Start at the top of the records below and copy them exactly to the end.

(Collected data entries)
##############################

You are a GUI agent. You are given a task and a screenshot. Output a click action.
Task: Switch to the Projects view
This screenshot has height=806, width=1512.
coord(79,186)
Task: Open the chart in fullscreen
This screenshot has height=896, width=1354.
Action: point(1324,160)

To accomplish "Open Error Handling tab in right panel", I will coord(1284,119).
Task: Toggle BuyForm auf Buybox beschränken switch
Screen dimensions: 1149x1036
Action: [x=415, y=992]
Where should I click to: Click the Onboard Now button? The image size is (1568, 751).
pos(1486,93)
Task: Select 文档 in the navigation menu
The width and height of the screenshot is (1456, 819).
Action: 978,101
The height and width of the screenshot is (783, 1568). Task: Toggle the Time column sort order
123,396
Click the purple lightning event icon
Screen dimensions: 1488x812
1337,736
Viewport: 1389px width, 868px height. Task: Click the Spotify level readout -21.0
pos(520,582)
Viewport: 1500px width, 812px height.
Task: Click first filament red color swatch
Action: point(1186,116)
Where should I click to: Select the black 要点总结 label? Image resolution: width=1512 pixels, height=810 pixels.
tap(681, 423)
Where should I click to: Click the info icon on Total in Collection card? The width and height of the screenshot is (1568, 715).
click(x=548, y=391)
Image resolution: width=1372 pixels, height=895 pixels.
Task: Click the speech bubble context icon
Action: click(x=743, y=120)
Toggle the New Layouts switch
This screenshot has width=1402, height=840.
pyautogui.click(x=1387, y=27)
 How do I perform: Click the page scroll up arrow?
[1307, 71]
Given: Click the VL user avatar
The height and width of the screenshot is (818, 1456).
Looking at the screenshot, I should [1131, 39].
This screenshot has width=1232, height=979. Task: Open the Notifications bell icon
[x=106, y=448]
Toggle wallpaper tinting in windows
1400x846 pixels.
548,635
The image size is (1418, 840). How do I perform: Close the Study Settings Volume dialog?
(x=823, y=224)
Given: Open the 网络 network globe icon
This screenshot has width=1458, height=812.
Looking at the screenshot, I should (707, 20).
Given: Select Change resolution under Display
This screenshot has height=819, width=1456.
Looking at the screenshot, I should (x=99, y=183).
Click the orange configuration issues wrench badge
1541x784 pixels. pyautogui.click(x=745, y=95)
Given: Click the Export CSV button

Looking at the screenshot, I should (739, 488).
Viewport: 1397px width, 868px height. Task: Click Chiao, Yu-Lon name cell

##############################

Solution to the problem.
You are a GUI agent. You are given a task and a screenshot. Output a click action.
Task: Switch to the Projects view
This screenshot has height=806, width=1512.
coord(79,186)
Task: Open the chart in fullscreen
This screenshot has height=896, width=1354.
Action: point(1324,160)

To accomplish "Open Error Handling tab in right panel", I will coord(1284,119).
Task: Toggle BuyForm auf Buybox beschränken switch
Screen dimensions: 1149x1036
Action: [x=415, y=992]
Where should I click to: Click the Onboard Now button? The image size is (1568, 751).
pos(1486,93)
Task: Select 文档 in the navigation menu
The width and height of the screenshot is (1456, 819).
Action: 978,101
The height and width of the screenshot is (783, 1568). Task: Toggle the Time column sort order
123,396
Click the purple lightning event icon
Screen dimensions: 1488x812
1337,736
Viewport: 1389px width, 868px height. Task: Click the Spotify level readout -21.0
pos(520,582)
Viewport: 1500px width, 812px height.
Task: Click first filament red color swatch
Action: point(1186,116)
Where should I click to: Select the black 要点总结 label? Image resolution: width=1512 pixels, height=810 pixels.
tap(681, 423)
Where should I click to: Click the info icon on Total in Collection card? The width and height of the screenshot is (1568, 715).
click(x=548, y=391)
Image resolution: width=1372 pixels, height=895 pixels.
Task: Click the speech bubble context icon
Action: click(x=743, y=120)
Toggle the New Layouts switch
This screenshot has width=1402, height=840.
pyautogui.click(x=1387, y=27)
 How do I perform: Click the page scroll up arrow?
[1307, 71]
Given: Click the VL user avatar
The height and width of the screenshot is (818, 1456).
Looking at the screenshot, I should [1131, 39].
This screenshot has width=1232, height=979. Task: Open the Notifications bell icon
[x=106, y=448]
Toggle wallpaper tinting in windows
1400x846 pixels.
548,635
The image size is (1418, 840). How do I perform: Close the Study Settings Volume dialog?
(x=823, y=224)
Given: Open the 网络 network globe icon
This screenshot has width=1458, height=812.
Looking at the screenshot, I should (707, 20).
Given: Select Change resolution under Display
This screenshot has height=819, width=1456.
Looking at the screenshot, I should (x=99, y=183).
Click the orange configuration issues wrench badge
1541x784 pixels. pyautogui.click(x=745, y=95)
Given: Click the Export CSV button

Looking at the screenshot, I should (739, 488).
Viewport: 1397px width, 868px height. Task: Click Chiao, Yu-Lon name cell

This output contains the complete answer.